Text provided —
--

I kind of don't understand why we need to serve all these different cases of where to store what?

Why can't we just say

  • root/sourcedata --> out of scanner data
  • root/raw --> raw data in BIDS
  • root/derivatives --> anything starting with preprocessing, in BIDS
  • If you have only one of those three, adding a second level folder is not necessary.

julia-pfarr avatar Oct 08 '25 17:10 julia-pfarr

There is a lot to discuss and unpack. And I do like the clarity of sourcedata (non-BIDS), raw (BIDS), derivatives (BIDS). But, then immediately questions come up, in particular with account that "study" BIDS dataset is just a "base" case of any BIDS dataset, just without direct data (sub-*) in it. Questions:

  • where do we place non-BIDS derivatives?
  • where, for a BIDS derivative dataset, do we place BIDS input datasets used to produce it
    • when they are "raw BIDS"
    • when they are "derivative BIDS"
    • when they are a mix of both

My point, is that ATM sourcedata/ and derivatives/ separation and lack of further formalization under them is made to foster flexibility. That is where any BIDS dataset can place relevant source data (from scanner or other BIDS datasets, BIDS raw or not) under sourcedata/ and then store produced derivatives (some of which might be BIDS) produced either from sourcedata/ ones (in case of "study") and/or current BIDS dataset itself (if not "study") - under derivatives/.
sourcedata/raw within study is just a suggestion since derivatives/ are for "derived from BIDS datasets" hence "raw BIDS" cannot be there by definition.

Going back to items

  • 1: it does not need to be all or nothing: "study" DatasetType just follows what BIDS defines already for "raw" and "derivative" types -- basic folder structure, files and metadata at the root. As soon as we formalize sourcedata/ or derivatives/ more -- it would benefit from that too. Similarly BEP on stimuli tries to further formalize stimuli/ folder.
  • 2: sorry -- not following there, may be partially due to weak knowhow on phenotype/
  • 3: what is StudyType -- we do not have that in bids yet I think?

yarikoptic avatar Oct 08 '25 21:10 yarikoptic

For the sake of moving forward with this PR, let’s only review and approve/disapprove of the changes made by @nikhil153 and move this bigger discussion to a dedicated meeting (maybe at distribits?). Wdyt @yarikoptic and @effigies, could you do a final review on Nikhil's changes?

--

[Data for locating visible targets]
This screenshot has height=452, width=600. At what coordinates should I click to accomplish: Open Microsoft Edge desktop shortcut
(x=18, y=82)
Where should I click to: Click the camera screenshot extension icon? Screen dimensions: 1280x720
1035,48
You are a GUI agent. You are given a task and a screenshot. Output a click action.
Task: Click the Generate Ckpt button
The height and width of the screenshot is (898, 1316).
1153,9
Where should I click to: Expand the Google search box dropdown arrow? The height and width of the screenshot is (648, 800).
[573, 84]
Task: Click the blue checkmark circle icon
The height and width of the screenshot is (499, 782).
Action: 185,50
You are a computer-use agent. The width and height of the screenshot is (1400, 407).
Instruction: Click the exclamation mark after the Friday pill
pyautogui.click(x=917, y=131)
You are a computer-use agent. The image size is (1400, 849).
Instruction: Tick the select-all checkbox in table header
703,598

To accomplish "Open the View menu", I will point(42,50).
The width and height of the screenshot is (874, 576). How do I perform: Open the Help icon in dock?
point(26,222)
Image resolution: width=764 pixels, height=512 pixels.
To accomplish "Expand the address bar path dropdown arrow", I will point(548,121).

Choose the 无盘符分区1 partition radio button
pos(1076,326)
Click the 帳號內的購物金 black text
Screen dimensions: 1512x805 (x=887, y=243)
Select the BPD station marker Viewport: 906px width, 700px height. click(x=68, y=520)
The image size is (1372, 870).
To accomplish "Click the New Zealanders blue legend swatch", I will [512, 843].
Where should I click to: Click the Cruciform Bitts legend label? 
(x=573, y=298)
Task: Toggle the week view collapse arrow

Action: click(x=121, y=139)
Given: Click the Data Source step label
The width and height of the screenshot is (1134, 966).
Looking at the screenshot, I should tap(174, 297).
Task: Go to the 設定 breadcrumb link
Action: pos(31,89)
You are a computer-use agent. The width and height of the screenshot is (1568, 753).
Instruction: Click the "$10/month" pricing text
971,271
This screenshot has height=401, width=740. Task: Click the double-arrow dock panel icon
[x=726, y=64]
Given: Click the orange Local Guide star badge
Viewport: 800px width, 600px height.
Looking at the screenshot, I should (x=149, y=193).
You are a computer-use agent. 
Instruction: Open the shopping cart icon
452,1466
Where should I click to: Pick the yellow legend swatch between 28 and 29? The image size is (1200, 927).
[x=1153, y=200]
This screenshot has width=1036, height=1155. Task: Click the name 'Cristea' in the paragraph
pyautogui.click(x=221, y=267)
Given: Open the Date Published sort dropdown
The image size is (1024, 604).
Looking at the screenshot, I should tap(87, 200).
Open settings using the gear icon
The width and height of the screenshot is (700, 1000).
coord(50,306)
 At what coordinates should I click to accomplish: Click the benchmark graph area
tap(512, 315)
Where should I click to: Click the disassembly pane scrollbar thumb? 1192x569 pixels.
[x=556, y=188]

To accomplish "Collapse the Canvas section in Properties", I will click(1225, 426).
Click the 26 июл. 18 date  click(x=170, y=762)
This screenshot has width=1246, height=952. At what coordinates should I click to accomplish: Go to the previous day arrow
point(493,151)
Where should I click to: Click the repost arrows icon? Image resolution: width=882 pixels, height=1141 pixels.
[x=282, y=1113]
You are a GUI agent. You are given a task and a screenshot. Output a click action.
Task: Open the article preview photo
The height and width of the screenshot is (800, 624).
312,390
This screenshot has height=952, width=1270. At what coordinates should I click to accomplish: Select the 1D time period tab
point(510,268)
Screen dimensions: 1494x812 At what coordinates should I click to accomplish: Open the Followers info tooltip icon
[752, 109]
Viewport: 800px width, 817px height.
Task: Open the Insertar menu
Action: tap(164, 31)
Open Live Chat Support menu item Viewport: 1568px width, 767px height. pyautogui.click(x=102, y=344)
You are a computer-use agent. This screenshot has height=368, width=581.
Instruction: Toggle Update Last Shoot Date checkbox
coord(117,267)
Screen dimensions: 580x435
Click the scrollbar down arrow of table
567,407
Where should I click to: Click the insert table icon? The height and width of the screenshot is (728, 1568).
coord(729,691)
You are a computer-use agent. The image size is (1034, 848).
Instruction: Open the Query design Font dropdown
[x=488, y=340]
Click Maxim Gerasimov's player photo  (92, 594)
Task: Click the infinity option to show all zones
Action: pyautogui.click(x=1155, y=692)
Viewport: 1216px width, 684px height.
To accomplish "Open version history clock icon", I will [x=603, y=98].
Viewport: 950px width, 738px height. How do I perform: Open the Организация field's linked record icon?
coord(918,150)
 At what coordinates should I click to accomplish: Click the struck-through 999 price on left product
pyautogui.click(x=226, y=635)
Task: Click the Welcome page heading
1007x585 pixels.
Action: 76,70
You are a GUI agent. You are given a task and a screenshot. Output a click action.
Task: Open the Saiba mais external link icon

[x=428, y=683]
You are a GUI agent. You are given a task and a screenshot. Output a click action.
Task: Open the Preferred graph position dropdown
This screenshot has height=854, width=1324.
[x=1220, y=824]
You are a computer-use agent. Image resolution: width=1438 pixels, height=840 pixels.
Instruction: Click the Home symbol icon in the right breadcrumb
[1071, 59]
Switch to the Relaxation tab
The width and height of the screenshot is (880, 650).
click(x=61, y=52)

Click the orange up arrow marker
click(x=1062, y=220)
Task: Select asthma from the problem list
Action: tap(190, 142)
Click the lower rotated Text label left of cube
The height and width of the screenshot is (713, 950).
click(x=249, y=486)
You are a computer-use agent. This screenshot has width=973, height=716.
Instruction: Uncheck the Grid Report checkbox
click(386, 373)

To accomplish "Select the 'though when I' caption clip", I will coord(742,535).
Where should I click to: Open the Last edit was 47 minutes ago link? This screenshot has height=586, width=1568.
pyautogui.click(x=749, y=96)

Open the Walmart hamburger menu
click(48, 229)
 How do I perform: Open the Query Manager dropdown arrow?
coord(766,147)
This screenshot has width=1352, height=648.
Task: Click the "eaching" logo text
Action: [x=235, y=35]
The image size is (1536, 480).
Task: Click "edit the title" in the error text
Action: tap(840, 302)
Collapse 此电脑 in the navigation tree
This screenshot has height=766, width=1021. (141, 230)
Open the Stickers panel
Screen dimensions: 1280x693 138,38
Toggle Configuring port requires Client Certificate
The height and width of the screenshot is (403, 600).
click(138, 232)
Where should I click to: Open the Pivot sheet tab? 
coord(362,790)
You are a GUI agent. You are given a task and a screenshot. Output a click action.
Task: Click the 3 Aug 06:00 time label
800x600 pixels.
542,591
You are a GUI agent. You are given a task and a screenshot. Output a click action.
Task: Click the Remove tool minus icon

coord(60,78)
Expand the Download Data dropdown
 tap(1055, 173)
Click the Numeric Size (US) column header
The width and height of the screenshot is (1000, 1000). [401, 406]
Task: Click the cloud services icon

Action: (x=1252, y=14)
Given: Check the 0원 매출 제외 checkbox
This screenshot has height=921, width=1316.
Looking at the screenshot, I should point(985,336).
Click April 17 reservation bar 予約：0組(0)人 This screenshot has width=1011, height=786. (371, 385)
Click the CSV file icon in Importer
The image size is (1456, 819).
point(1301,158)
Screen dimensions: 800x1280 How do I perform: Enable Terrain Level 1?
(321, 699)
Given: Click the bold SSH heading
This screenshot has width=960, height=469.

--

Parts of the exercise —
• a. Could you return, word for word, the passage of the thread on BIDS folder layout from "Going back to" to "on Nikhil's changes?"?
• b. Can you resume the thread on BIDS folder layout, picking up right after its last sentence?

Expected answers —
• a.
Going back to items

  • 1: it does not need to be all or nothing: "study" DatasetType just follows what BIDS defines already for "raw" and "derivative" types -- basic folder structure, files and metadata at the root. As soon as we formalize sourcedata/ or derivatives/ more -- it would benefit from that too. Similarly BEP on stimuli tries to further formalize stimuli/ folder.
  • 2: sorry -- not following there, may be partially due to weak knowhow on phenotype/
  • 3: what is StudyType -- we do not have that in bids yet I think?

yarikoptic avatar Oct 08 '25 21:10 yarikoptic

For the sake of moving forward with this PR, let’s only review and approve/disapprove of the changes made by @nikhil153 and move this bigger discussion to a dedicated meeting (maybe at distribits?). Wdyt @yarikoptic and @effigies, could you do a final review on Nikhil's changes?

• b.
Still, I'll post my answers here, to use this PR as the starting point for following discussions (and that I don't forget what I wanted to say...):

  1. I actually did not mean an "all or nothing" approach but my thoughts were very much like yours. At the very base, I assume bids-study means I should follow BIDS wherever is possible. Meaning, that if I have data in the derivatives folder, it should follow a BIDS spec IF there is one. If there is none, then it’s not in BIDS but that’s fine because we don’t have a spec for this (yet). So derivatives can hold both, non-BIDS and BIDS derivatives. My point here was more about if we need a bids- prefix for the folders or not. So "it is BIDS" is the umbrella assumption for everything that is in the study but not a hard requirement.

  2. This was just me voting for having a /phenotype folder at root level. Since the current phenotype BEP does not make any layout suggestions for /phenotype within bids-study, I feel we have some freedom here to decide where the /phenotype folder should/could be. I did not see anything in the current version of the phenotype BEP that would be violated by having /phenotype at root level in the bids-study layout.

  3. No, we don’t have that yet. We can talk about this another time and separate this discussion from this one!

Your other questions:

where do we place non-BIDS derivatives?

This I addressed in my reply to 1.

where, for a BIDS derivative dataset, do we place BIDS input datasets used to produce it * when they are "raw BIDS" * when they are "derivative BIDS" * when they are a mix of both

This is a point where you and I (and probably BIDS and I) don’t use the same meaning for sourcedata.

  • Sourcedata for me is any data in it’s barest form, like right after its „birth“. And only this.
  • Raw for me is non-processed data but data that is in a standard and interoperable format.
  • Derivative for me is everything that was processed, no matter if it was processed directly from sourcedata or raw or other derivatives.

For me it does not make a difference if this dataset was used as an input, it is NOT sourcedata if it is in the raw or derivatives form. Whereas you use sourcedata for anything that was an input for something, no matter of its form.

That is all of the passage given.